Fiji’s limited fiscal space to absorb potential future disturbances remains a cause for concern, states the Asian Development Bank’s Pacific Economic Monitor released last week.
ADB states to sustain robust economic growth and enhance economic resilience, the government must concentrate on improving expenditure efficiency, enhancing budget execution, and advancing major private investment projects.
“This includes streamlining immigration and business application processes, which are crucial in boosting new economic activities and facilitating the private sector’s increase in hotel capacity.
“While the current emphasis on fiscal consolidation is necessary to reverse the trend of public debt, strengthening fiscal buffers and maintaining macroeconomic stability are equally critical due to Fiji’s susceptibility to economic shocks.

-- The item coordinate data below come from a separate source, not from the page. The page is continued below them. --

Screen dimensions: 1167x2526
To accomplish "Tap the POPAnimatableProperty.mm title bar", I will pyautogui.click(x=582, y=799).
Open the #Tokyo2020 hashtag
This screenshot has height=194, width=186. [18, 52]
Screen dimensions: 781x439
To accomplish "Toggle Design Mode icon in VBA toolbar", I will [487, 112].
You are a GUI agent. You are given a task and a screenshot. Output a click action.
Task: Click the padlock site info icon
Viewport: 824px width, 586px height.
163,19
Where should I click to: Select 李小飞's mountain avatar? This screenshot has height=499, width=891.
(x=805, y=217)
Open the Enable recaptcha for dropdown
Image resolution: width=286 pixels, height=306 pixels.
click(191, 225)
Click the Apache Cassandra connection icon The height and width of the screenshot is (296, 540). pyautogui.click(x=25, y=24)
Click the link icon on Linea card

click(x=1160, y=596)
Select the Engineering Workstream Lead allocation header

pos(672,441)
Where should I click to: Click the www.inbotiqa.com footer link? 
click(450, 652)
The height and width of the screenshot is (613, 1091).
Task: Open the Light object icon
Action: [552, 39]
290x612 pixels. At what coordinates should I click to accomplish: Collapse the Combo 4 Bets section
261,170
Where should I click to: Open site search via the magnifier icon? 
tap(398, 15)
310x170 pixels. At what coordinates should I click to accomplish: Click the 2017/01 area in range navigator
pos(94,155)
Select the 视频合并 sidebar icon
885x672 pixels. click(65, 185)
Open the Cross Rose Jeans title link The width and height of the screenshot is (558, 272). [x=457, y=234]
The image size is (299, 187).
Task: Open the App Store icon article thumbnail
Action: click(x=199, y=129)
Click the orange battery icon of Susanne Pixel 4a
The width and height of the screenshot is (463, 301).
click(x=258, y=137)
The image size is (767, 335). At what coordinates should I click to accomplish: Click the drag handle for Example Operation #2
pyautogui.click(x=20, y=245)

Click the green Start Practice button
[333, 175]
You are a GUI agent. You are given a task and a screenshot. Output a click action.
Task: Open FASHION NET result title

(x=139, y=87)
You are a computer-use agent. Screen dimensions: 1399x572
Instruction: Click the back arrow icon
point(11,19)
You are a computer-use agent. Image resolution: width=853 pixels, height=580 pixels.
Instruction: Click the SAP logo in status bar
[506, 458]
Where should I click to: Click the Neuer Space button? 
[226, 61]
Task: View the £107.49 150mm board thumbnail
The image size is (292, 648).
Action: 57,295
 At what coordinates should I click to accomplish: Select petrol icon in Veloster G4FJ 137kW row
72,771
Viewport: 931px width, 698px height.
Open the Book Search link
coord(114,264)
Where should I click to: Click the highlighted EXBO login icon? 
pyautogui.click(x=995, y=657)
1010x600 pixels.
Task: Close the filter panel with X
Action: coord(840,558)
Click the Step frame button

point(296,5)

“Fiji’s limited fiscal space to absorb potential future disturbances remains a cause for concern, highlighting the need for ongoing efforts to improve expenditure efficiency.
“Promoting growth-oriented spending and strengthening implementation capacity are paramount for fostering resilient and inclusive growth while reducing debt levels.
“Given the pivotal role of state-owned enterprises in the economy, measures such as broadening regulatory and governance standards, enhancing their capabilities, and establishing a framework to limit state-owned enterprise guarantees can create additional fiscal leeway for productive investments.”